Pharmacokinetics and dynamics of atracurium infusions after paediatric orthotopic liver transplantation

We examined the pharmacokinetics and pharmacodynamics of atracurium besylate and its metabolites in children after orthotopic liver transplantation (OLT), as a suitable model for critically ill children. Ten children were studied after OLT on return to the intensive care unit (ICU). The mean (range) age was 36 (7–78) months, and weight 6–24.2 kg. Atracurium was started at induction of anaesthesia and adjusted in the ICU according to clinical need. Neuromuscular block was measured using accelerometry (TOFguard) and the train-of-four (TOF) ratio or count. Arterial plasma samples for atracurium and metabolites taken before, 12-hourly during, and at frequent intervals after the infusion were analysed by HPLC. The mean (range) maximum infusion rate during steady-state conditions was 1.44 (0.48–3.13) mg kg−1 h−1 and the duration of infusion 36.9 (22.5–98.4) h. Tachyphylaxis was not observed.
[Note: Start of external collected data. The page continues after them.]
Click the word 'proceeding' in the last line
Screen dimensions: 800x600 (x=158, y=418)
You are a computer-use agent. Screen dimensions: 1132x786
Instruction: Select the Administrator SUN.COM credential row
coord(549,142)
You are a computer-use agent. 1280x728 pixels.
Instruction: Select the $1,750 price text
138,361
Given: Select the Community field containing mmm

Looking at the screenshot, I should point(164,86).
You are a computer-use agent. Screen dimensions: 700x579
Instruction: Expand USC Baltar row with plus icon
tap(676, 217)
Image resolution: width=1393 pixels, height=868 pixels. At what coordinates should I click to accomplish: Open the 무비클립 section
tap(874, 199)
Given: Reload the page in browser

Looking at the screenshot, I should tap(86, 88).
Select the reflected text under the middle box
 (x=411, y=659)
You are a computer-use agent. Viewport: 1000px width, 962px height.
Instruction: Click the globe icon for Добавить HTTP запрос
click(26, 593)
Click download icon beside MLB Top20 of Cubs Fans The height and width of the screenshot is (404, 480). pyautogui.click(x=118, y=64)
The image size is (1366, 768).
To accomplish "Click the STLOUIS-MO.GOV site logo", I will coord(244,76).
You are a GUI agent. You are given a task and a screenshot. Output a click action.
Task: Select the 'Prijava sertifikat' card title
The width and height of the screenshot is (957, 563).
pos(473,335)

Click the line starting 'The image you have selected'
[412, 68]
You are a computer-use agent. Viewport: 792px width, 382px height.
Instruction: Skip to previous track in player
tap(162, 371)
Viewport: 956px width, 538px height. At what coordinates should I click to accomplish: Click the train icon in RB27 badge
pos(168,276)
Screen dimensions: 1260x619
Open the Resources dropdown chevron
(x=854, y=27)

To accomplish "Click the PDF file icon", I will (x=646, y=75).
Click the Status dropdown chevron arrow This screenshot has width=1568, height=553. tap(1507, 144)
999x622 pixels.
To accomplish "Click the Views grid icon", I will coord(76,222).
The mean terminal half-life (t1/2) for atracurium was 18.8 (12–32.3) min. The steady-state plasma clearance (CLss) was 13.9 (7.9–20.3) ml min−1 kg−1 and the terminal volume of distribution (VZ) 390 (124–551) ml kg−1; both were higher than in adults after successful OLT. The maximum concentration (Cmax) of laudanosine was 1190 (400–1890) ng ml−1 and t1/2 was 3.9 (1.1–6.7) h. The renal clearance of laudanosine was 0.9 (0.1–2.5) ml min−1 kg−1 and increased with urine flow, but there was no significant relationship with serum creatinine. EEG spikes were confirmed in one child only; the corresponding laudanosine Cmax was 720 ng ml−1. Monoquaternary alcohol Cmax was 986 (330–1770) ng ml−1 and t1/2 42.9 (30–57.7) min. Mean recovery time on stopping the atracurium infusion to a TOF ratio >0.75 was 23.6 (12–27) min. Atracurium is an effective and safe neuromuscular blocking agent in this population. Laudanosine concentrations are not excessive if graft function is satisfactory.